Du sollst lernen, frei zu werden. Um wirklich frei zu sein, musst du aufhören, dich selbst und andere zu beschränken. Dazu ist es nötig, die Fähigkeit in dir zu kultivieren, so frei und weit als möglich zu denken, denn jeder Gedanke ist ein Körper und jeder Körper ist begrenzt. Je größer du also denkst, desto mehr Raum entsteht für dich selbst aber auch für deinen Nächsten. Deine einengensten Gedanken sind die Urteile, die du über dich und andere fällst. Damit musst du aufhören, wenn du aus der Welt einen Ort der Nächstenliebe machen willst, von der du letztlich am meisten profitieren wirst, denn wenn du deinen Nächsten liebst, dann wird er irgendwann auch dich lieben. Damit seid ihr beide frei und erlöst. Beginnen damit aber musst du, nicht dein Nächster. Und der erste Schritt dahin ist, andere Menschen nicht mehr zu verurteilen, zu verdammen oder zu richten, sie nicht mehr in die engen Grenzen deines Denkens zu sperren. Du selbst möchtest schließlich auch nicht in der Verurteilung durch einen anderen gefangen sein.

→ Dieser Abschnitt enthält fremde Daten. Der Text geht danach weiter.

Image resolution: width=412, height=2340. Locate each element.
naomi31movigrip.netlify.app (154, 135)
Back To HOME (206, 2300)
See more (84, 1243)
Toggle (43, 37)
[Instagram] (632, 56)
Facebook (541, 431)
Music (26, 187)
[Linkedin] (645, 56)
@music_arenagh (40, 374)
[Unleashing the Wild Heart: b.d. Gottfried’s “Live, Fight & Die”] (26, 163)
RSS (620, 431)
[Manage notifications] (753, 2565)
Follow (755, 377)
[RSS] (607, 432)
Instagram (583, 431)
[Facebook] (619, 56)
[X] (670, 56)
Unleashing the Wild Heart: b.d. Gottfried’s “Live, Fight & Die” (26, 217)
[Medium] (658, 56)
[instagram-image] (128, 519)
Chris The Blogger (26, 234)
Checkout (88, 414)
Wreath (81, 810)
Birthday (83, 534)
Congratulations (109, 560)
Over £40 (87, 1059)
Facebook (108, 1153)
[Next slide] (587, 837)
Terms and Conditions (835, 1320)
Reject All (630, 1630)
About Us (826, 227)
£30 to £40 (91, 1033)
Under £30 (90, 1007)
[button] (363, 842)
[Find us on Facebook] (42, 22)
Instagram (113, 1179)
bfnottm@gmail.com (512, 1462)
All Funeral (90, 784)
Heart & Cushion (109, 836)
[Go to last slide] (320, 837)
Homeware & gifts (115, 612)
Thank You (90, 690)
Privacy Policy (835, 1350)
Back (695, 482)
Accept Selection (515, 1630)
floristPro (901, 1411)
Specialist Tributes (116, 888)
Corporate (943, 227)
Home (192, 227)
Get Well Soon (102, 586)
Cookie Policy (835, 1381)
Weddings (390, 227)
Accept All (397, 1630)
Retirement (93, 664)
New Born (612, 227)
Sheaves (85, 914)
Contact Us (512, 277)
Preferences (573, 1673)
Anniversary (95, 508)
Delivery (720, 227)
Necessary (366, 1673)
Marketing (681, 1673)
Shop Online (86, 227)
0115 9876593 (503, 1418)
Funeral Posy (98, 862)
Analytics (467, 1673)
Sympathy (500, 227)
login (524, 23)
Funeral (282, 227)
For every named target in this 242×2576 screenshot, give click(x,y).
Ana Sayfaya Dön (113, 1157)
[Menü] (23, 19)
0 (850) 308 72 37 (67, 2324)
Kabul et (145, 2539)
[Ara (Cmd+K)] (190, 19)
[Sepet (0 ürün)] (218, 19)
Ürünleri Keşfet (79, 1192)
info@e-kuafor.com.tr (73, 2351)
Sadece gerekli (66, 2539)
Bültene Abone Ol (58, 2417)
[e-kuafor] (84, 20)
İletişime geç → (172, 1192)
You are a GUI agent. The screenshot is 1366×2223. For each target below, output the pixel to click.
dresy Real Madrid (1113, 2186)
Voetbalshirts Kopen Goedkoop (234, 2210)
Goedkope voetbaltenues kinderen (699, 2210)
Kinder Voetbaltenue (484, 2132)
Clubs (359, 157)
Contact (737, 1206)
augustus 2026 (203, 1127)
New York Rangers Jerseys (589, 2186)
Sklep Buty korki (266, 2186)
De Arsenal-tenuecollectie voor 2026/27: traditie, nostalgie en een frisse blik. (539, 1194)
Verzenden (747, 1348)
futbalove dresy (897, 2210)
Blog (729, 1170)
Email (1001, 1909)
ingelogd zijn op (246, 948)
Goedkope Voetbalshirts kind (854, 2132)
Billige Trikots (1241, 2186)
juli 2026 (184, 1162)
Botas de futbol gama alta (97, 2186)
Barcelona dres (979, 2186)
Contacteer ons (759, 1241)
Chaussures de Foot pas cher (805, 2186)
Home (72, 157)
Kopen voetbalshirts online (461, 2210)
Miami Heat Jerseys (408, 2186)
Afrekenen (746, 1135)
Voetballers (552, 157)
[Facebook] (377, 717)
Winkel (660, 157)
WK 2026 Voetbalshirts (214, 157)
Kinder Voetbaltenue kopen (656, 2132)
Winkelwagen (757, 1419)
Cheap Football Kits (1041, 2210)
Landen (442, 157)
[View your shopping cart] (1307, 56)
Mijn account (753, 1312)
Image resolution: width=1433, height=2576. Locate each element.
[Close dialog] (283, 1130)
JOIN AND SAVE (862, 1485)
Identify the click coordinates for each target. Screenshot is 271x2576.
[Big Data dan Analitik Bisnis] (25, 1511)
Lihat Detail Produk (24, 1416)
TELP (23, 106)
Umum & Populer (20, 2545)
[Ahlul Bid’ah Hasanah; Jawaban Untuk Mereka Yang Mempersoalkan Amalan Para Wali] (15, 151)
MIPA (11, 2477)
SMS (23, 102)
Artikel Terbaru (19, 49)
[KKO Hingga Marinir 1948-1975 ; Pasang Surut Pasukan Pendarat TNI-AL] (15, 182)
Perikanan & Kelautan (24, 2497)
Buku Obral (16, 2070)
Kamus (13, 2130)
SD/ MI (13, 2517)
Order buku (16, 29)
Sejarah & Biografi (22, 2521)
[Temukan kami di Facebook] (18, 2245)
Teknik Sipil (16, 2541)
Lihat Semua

Ich weiß ohne jeden Zweifel, dass in YHWH, der Allmächtigkeit, alle Wesen gleich sind, auch wenn es dir schwer fällt, das zu glauben, weil vieles in dieser Welt auf Ungerechtigkeit hinweist. Doch diese Ungerechtigkeit haben wir alle in Gemeinschaft erschaffen. Nur gemeinsam können wir sie beenden, indem wir die Liebe des Allmächtigen auf jeden unserer Brüder und Schwestern ausdehnen. Dazu ist es nötig, sich auf den Christus zu besinnen. Und wenn ich zu dir vom Allmächtigen, von YHWH spreche, dann meine ich damit in erster Instanz Liebe, obwohl YHWH weit mehr ist als das. Es ist mehr als dein und mein Verstand jemals ermessen könnten. Daher verwende ich dafür gerne auch den Begriff „Liebe“, weil Liebe das höchste Empfinden, der erhabenste Gedanke, die edelste Tat ist, zu der wir auf dieser Ebene unserer Erfahrung fähig sind. Doch wenn ich das Wort „Liebe“ verwende, dann denkst du vielleicht zwangsläufig an Händchenhalten oder Herzschmerz. Sage ich Gott, dann denkst du womöglich an die Kirche, den Papst und Ähnliches. Ich aber meine weder Dieses noch Jenes. Worauf ich mich meistens beziehe ist YHWH in Form von Liebe und Liebe in Form von YHWH. Durch die individuelle Semantik entstehen automatisch Widerstände und Missverständnisse beim Gebrauch der Sprache. Dies lässt sich nicht vermeiden, egal wie geschickt wir uns beide in unserer Kommunikation auch anstellen mögen. Daher einigen wir uns einfach darauf: YHWH ist Liebe und Liebe ist YHWH.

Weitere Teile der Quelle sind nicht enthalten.